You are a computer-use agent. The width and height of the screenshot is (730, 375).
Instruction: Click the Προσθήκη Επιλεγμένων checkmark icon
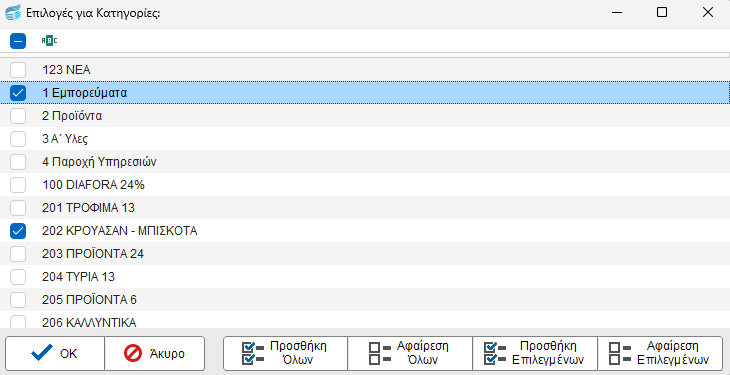[495, 353]
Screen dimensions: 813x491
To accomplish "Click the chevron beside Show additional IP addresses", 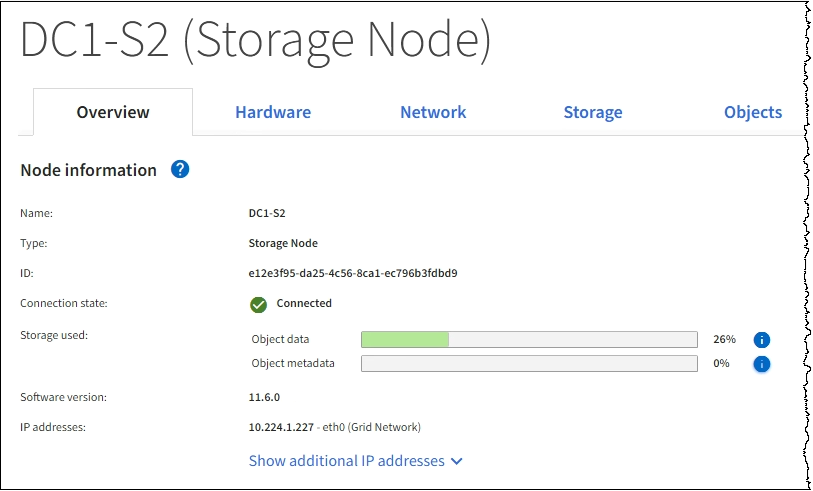I will pos(457,462).
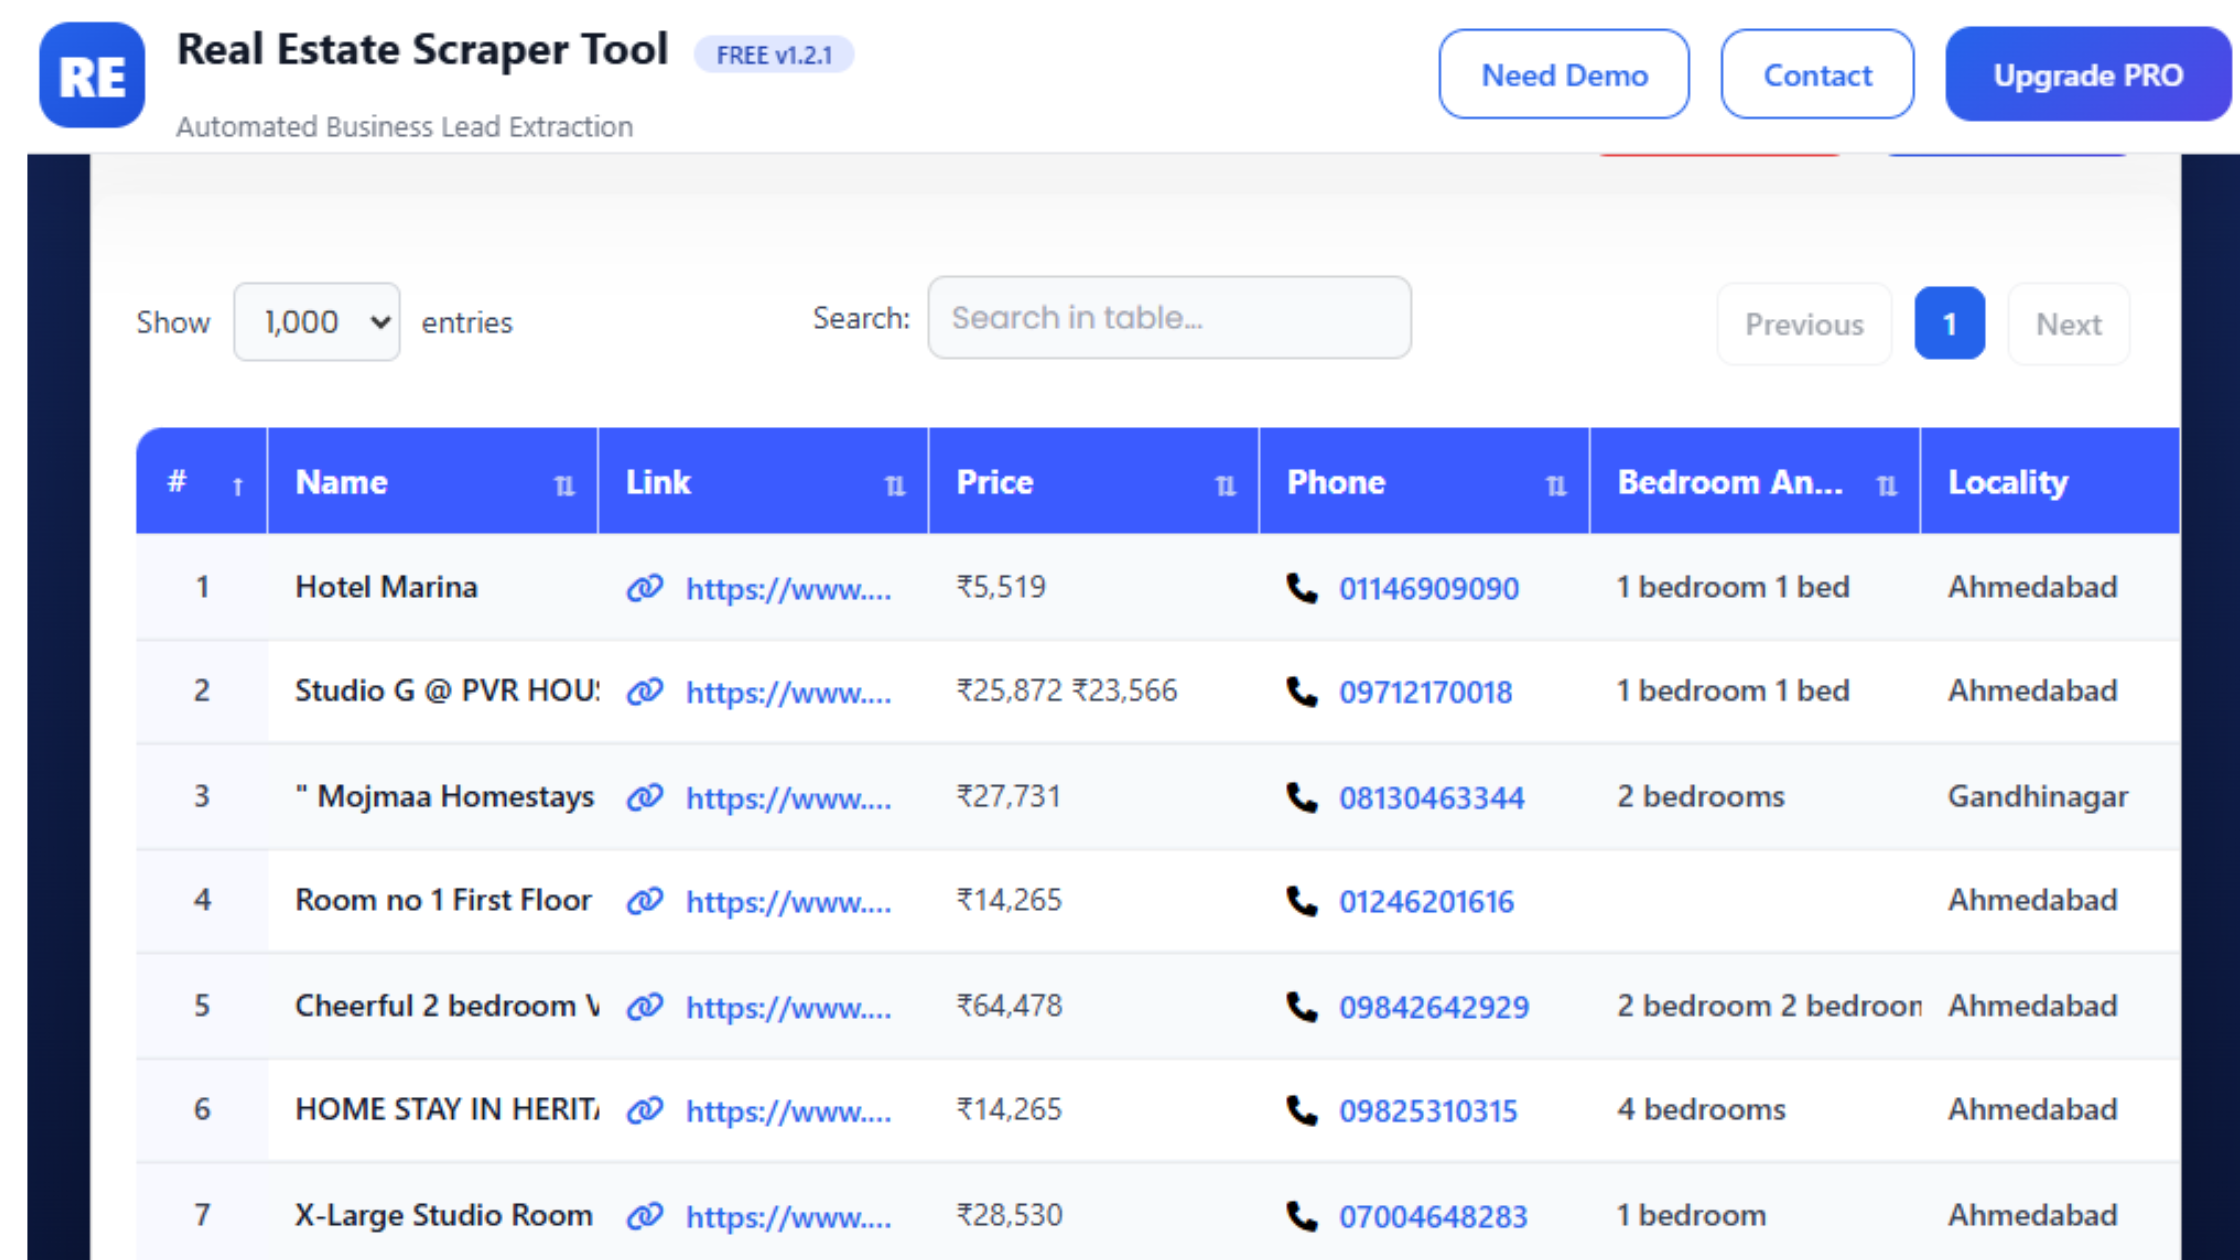Click the Locality column header
This screenshot has width=2240, height=1260.
click(x=2008, y=483)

************

List every line in the data above that contains the word "screenshot", copying each one in full.

▶ [WRITTEN SOLUTION]
You are a computer-use agent. The width and height of the screenshot is (730, 375).
This screenshot has width=2240, height=1260.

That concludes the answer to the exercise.